2.4.4. Emulsion Vaccine Formulation
The inactivated antigen was emulsified with the oil adjuvant Montanide™ ISA 78 VG (SEPPIC S.A., Paris, France) to formulate a water-in-oil (W/O) vaccine. The emulsion was prepared at a ratio of 30:70 (antigen–adjuvant v/v) using a two-stage homogenization process with an IKA T25 ULTRA-TURRAX homogenizer (IKA®-Werke GmbH & Co. KG, Staufen, Germany): a primary emulsion was formed at 1100 rpm, followed by high-shear homogenization at 4000 rpm to create a stable final emulsion.
2.4.5. Quality Control and Safety Testing
The final vaccine formulation underwent standard quality control assays:
Sterility Test: Samples were inoculated into thioglycollate broth, soybean-casein digest broth, and Sabouraud dextrose broth. No microbial growth was observed after incubation at 37.0 ± 1.0 °C (bacterial media) or 22.5 ± 2.5 °C (fungal medium) for 7 days.

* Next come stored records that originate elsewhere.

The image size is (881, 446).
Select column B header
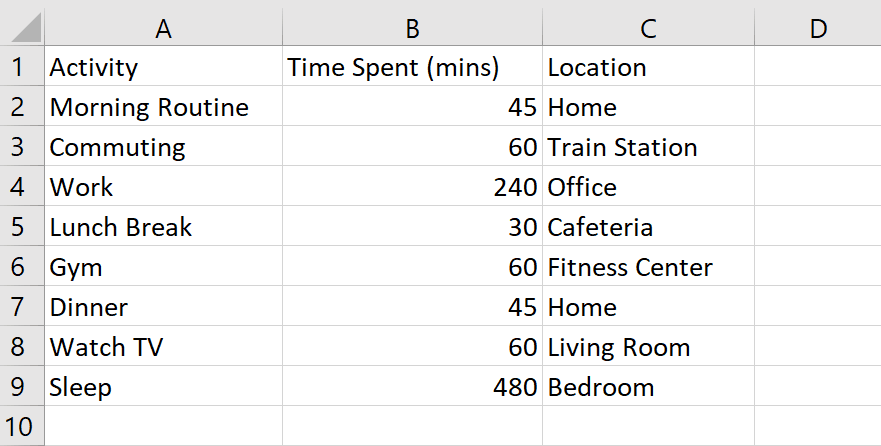(x=412, y=29)
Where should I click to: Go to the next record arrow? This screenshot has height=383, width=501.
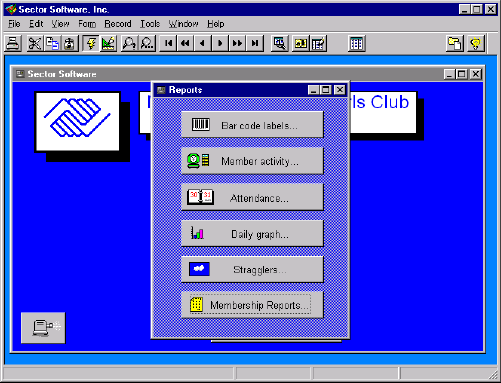tap(220, 43)
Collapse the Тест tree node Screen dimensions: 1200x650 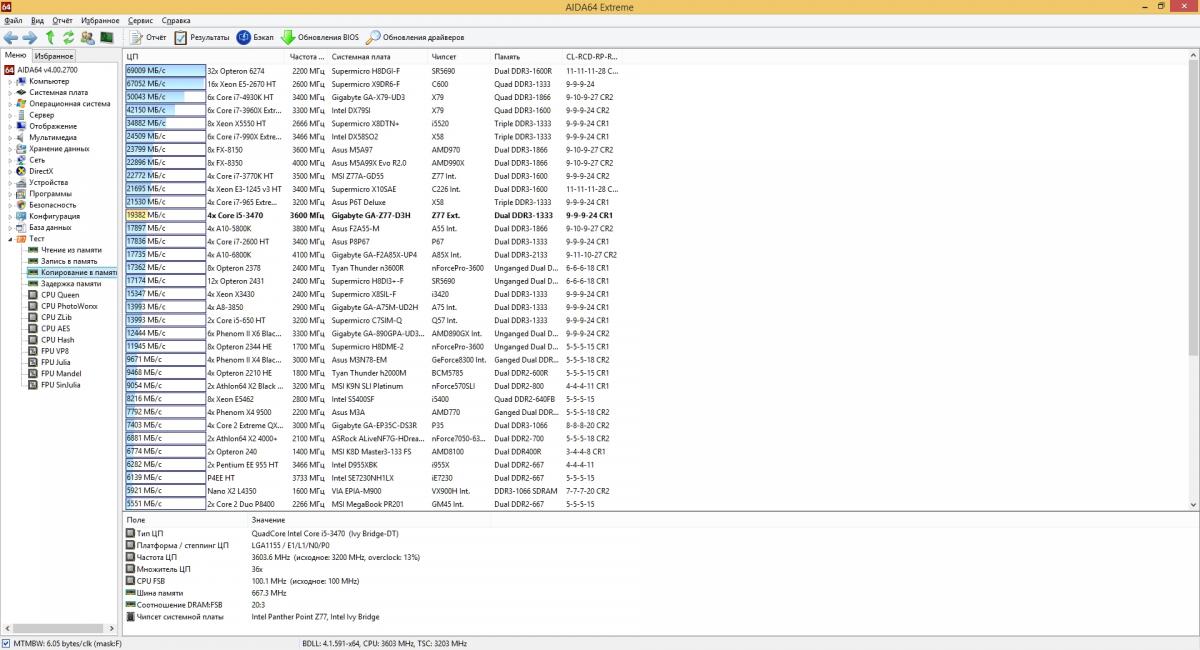coord(10,239)
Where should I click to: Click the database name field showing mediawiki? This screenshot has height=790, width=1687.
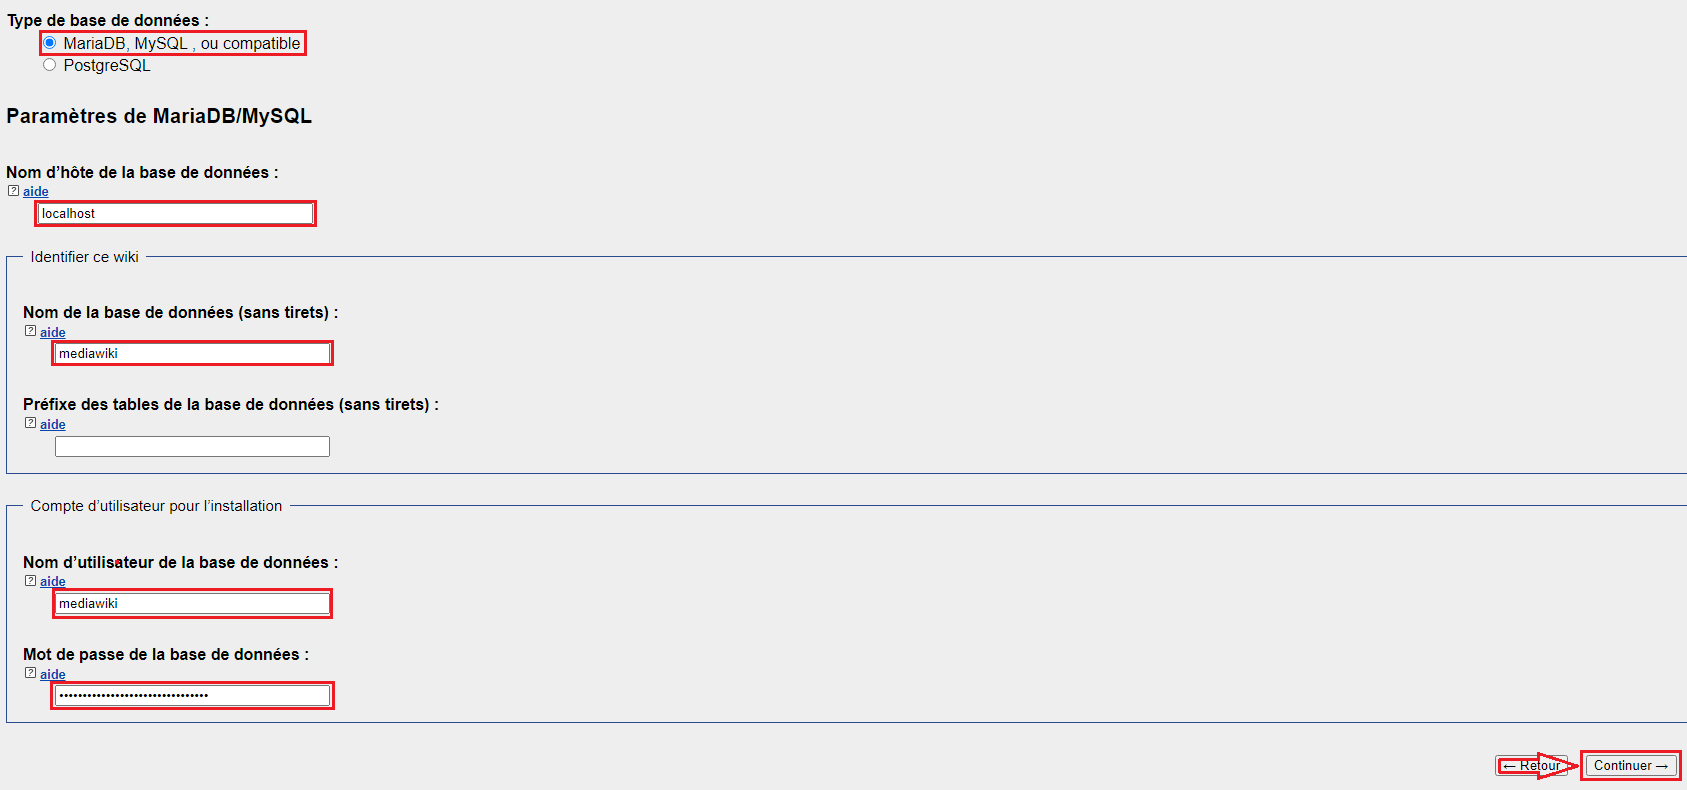pyautogui.click(x=192, y=353)
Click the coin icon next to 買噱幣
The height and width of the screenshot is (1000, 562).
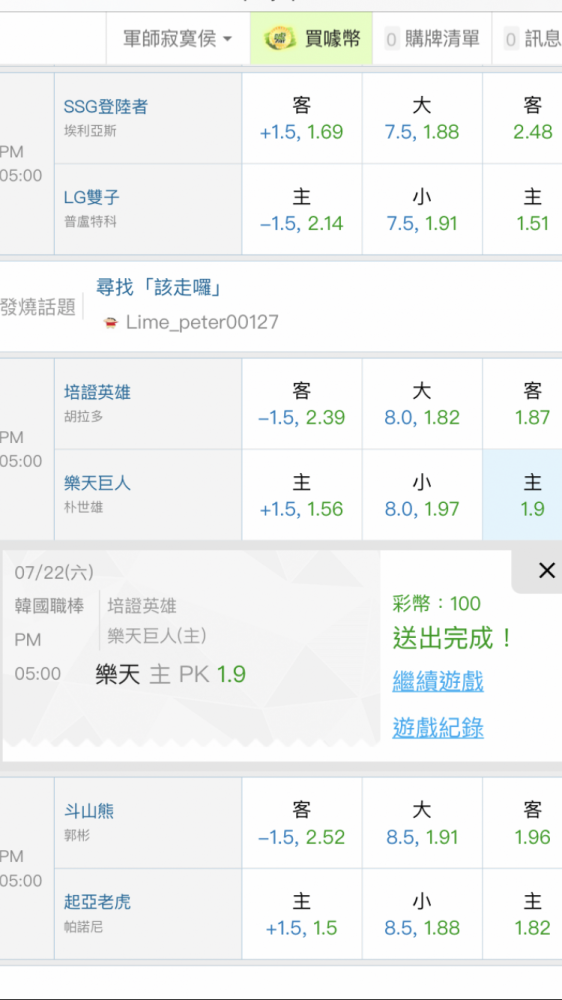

Safety testing was conducted in chickens according to standard pharmacopoeial requirements for inactivated poultry vaccines [13]. Chickens were chosen for safety evaluation because they are the standard model specified by the European Pharmacopoeia (Ph. Eur.) and the Chinese Veterinary Pharmacopoeia for NDV vaccine safety testing, providing a validated and reproducible platform for regulatory compliance [14]. The use of a standardized model ensures that safety data are interpretable within the established regulatory framework. Immunogenicity was subsequently evaluated in the target species (pigeons) as required for efficacy assessment, since immune responses can vary between species, and direct evaluation in the target population is essential for meaningful efficacy conclusions. This two-species approach—safety in a standard model followed by efficacy in the target species—is consistent with established vaccine development pathways. Ten 21-day-old Loman White chickens were administered a 10-fold vaccine dose (0.5 mL) via intramuscular injection into the pectoral muscle. All birds remained clinically healthy throughout the 14-day observation period, with no local reactions (e.g., swelling, necrosis) at the injection site.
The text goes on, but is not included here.